__DAFTAR TUGAS__
[a] Menurut teks tentang UMKM dan koperasi, berapa persen dari total angkatan kerja yang mampu diserap UMKM?
[b] Terjemahkan ke dalam bahasa Inggris kalimat berikut dari teks tentang UMKM dan koperasi: "Sisi menariknya, dalam kerangka koperasi UMKM bukan hanya sekadar pelaku usaha, tetapi juga pemilik dari entitas koperasi itu sendiri."
[c] Teruskan teks tentang UMKM dan koperasi, mulai setelah kalimat terakhirnya.

__TEKS BACAAN__

# # #

Konten ini merupakan kerja sama dengan Kompasiana, setiap artikel menjadi tanggung jawab penulis dan tidak mewakili pandangan redaksi Kompas.com
Pernahkah terlintas dalam benak kita mengapa semangat individu yang berkobar dalam dunia Usaha Kecil Menengah (UKM) bisa jauh melampaui semangat berkomunalitas dalam koperasi?
Pertanyaan ini melahirkan refleksi mendalam, terutama di tengah perubahan paradigma bisnis global. Seakan menjawab tantangan ini, hadirnya Pusat Layanan Usaha Terpadu Koperasi dan UMKM (PLUT-KUMK) menjadi peluang besar untuk menyatukan kekuatan keduanya dan membuka jalan bagi banyak UMKM untuk menjadi anggota koperasi.
Begitu UMKM menjadi anggota koperasi, bukan hanya sekadar keanggotaan. Ada sekurangnya empat manfaat signifikan yang bisa diakses, antara lain sebagai berikut:
Sisi menariknya, dalam kerangka koperasi UMKM bukan hanya sekadar pelaku usaha, tetapi juga pemilik dari entitas koperasi itu sendiri.
UMKM, sebuah entitas produktif yang dimiliki perorangan maupun badan usaha, memiliki beragam wajah. Dari pemilik warung, penjual gorengan, hingga perusahaan rintisan (startup), dan pedagang pasar, semuanya bisa dikategorikan sebagai UMKM selama modal yang dikeluarkannya tidak lebih dari Rp1 miliar.
Pada tahun 2021 langkah besar pemerintah terwujud dalam peluncuran platform Online Single Submission - Risk Based Approach (OSS RBA) melalui www.oss.go.id.
OSS RBA menjadi media pendaftaran perizinan usaha di Indonesia bagi pelaku usaha dan Kementerian Koperasi dan UMKM berambisi menargetkan setidaknya 10 Juta unit UMKM terdaftar dalam sistem OSS pada akhir tahun 2023.
Mengapa UMKM mendapat perhatian sebesar ini? Alasannya sangat jelas, sebab UMKM mampu menyerap hingga 97 persen dari total angkatan kerja dan berhasil menghimpun hingga 60,4 persen dari total investasi di Indonesia.

# # #

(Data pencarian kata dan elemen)
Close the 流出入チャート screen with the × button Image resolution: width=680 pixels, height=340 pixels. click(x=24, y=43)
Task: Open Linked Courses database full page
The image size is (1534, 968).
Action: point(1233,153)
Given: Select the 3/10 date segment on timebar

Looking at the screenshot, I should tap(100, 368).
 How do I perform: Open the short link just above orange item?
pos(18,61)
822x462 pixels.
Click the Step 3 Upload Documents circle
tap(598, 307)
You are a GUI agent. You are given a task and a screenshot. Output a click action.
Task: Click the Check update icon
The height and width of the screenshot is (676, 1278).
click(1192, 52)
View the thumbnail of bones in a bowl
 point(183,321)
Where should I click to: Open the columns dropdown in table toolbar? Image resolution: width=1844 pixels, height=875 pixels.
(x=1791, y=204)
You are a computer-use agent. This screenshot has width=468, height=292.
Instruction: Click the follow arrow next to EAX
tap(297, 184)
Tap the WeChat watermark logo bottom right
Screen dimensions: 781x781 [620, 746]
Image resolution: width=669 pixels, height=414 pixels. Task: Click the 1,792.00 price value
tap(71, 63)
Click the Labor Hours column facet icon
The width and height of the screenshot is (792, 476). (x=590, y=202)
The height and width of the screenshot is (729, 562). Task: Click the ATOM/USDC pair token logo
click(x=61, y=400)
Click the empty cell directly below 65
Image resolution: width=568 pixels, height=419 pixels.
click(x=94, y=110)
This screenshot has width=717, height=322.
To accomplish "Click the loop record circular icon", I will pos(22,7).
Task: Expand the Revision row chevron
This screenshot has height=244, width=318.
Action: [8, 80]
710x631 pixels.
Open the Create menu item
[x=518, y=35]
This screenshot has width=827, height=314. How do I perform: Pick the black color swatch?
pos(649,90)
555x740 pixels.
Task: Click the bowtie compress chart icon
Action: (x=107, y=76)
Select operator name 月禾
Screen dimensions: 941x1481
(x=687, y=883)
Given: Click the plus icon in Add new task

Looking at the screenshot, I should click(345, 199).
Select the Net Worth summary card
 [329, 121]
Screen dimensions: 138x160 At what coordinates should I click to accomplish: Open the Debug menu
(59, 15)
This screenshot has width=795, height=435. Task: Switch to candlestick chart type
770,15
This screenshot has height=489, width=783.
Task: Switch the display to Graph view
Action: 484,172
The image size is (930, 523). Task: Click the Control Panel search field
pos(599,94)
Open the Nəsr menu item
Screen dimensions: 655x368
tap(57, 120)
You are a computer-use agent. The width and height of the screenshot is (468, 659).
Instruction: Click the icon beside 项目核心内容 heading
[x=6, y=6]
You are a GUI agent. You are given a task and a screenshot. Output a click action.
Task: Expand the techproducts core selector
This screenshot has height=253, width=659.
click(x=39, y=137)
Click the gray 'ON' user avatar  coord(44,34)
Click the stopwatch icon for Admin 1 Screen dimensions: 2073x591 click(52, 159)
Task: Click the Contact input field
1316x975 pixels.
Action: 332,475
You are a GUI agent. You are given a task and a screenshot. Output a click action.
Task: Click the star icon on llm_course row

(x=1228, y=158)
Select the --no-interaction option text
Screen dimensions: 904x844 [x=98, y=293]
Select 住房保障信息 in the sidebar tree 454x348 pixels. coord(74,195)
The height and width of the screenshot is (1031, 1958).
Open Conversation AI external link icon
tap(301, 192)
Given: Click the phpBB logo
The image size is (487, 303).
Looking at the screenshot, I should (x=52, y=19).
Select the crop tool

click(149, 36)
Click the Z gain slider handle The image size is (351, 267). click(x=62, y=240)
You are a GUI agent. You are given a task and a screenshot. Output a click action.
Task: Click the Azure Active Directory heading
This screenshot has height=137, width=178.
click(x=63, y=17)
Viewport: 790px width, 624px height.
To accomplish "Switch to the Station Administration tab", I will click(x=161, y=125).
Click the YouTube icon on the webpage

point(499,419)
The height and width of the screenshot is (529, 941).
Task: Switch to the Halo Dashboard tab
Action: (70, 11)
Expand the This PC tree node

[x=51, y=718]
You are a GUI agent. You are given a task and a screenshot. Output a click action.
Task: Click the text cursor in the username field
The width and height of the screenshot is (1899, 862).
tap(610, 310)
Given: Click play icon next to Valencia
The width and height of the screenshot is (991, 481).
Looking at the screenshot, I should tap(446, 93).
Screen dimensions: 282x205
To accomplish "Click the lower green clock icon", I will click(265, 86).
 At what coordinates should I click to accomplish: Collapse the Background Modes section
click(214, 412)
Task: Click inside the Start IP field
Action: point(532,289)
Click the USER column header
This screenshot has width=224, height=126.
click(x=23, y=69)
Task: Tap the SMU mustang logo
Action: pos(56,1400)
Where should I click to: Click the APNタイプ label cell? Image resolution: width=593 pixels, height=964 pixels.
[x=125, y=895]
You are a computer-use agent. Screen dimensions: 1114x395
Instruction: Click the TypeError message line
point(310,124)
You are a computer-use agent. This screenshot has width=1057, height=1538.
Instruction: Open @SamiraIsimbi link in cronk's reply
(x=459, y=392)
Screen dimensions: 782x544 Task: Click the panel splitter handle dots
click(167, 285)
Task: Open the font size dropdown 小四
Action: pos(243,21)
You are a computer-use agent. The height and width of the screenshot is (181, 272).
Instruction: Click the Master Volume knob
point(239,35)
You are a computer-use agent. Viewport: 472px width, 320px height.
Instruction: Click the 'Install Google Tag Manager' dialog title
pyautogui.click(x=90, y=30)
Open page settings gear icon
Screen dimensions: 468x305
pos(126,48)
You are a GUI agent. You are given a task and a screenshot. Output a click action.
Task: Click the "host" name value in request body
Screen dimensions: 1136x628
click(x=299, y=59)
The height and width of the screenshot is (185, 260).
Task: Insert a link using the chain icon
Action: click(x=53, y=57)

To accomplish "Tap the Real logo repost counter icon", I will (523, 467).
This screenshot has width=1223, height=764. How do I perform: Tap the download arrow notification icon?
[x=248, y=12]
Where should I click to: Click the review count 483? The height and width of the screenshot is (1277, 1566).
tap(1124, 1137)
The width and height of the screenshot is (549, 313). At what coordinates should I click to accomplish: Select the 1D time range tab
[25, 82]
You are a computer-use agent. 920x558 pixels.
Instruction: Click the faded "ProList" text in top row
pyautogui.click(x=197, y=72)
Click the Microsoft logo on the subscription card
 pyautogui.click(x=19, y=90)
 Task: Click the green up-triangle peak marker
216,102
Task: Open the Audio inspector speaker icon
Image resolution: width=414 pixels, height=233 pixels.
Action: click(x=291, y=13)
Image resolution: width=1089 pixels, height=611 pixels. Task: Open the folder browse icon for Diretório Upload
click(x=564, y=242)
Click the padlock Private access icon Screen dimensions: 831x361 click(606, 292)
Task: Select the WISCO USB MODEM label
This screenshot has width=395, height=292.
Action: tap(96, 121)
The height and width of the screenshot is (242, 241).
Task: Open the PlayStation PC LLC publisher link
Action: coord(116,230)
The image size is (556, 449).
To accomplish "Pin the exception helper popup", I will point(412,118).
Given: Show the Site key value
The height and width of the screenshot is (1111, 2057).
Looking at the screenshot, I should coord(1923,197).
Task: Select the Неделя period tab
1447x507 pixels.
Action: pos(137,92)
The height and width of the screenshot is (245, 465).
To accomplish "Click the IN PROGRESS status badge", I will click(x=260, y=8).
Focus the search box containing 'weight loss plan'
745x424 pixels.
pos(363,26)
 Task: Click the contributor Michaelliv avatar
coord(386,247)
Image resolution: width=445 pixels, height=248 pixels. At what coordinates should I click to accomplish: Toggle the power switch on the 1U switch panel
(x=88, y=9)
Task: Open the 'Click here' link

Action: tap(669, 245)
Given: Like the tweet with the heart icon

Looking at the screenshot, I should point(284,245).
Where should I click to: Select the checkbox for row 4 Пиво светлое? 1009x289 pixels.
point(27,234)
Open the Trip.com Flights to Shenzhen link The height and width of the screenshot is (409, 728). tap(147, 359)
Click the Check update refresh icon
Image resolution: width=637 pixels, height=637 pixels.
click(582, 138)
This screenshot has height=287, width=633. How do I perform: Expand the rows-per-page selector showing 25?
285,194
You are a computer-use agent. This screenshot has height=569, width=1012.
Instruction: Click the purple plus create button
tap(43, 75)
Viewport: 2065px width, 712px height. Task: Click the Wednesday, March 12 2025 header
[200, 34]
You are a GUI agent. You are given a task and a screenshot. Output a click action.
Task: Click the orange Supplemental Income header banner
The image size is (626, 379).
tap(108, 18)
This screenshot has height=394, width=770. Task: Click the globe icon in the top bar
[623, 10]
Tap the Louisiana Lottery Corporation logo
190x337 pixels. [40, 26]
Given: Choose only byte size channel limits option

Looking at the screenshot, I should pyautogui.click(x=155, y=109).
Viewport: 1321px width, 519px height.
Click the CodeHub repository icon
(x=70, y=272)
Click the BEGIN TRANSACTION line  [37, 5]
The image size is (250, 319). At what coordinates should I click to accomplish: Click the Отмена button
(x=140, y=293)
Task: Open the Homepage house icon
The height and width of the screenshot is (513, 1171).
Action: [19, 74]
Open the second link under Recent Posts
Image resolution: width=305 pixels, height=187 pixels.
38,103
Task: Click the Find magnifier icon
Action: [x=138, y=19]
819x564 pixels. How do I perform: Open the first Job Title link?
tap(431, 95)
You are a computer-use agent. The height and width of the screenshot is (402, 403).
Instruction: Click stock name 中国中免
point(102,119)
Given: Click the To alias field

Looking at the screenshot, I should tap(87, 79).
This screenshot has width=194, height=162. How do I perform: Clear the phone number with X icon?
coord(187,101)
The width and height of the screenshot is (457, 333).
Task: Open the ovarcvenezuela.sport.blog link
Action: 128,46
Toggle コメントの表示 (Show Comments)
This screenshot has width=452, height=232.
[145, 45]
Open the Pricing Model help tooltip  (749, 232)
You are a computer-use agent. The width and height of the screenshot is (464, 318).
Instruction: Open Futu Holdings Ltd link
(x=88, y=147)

# # #

__JAWABAN TUGAS__
[a] Hingga 97 persen dari total angkatan kerja.

[b] Interestingly, within the cooperative framework, MSMEs are not merely business actors but also owners of the cooperative entity itself.

[c]
Dengan potensi basis ekonomi nasional yang kuat dan daya serap tenaga kerja yang besar, UMKM menjadi tulang punggung yang tak bisa diabaikan dalam membangun kemandirian ekonomi negara.
Seakan diberkati oleh pemerintah, Koperasi dan UMKM di Indonesia mendapat perhatian tak hanya dari satu atau dua instansi, melainkan hampir 22 Kementerian dan Lembaga dari pusat hingga pemerintah daerah, turut serta dalam mengurusnya.
PLUT-KUMK, yang menjadi inisiatif Kementerian Koperasi dan UKM, memiliki tujuan mulia untuk meningkatkan kualitas produk para pelaku UMKM sehingga bisa bersaing di pasar global.
Dengan berbagai langkah nyata, seperti pendekatan inkubasi yang terus-menerus, PLUT-KUMK hadir sebagai sahabat UMKM untuk membimbing mereka dalam menumbuhkan skala usaha yang berkelanjutan.
Tentu, sektor UMKM yang telah terbukti mampu menyerap jumlah tenaga kerja besar juga menjadi jawaban bagi permasalahan pengangguran. Pemerintah memberikan berbagai kemudahan untuk mendorong UMKM naik kelas dan bukan hanya Kementerian Koperasi UKM yang terlibat, tetapi juga jajaran vertikal di daerah, departemen, lembaga, dan badan-badan lainnya ikut berkontribusi.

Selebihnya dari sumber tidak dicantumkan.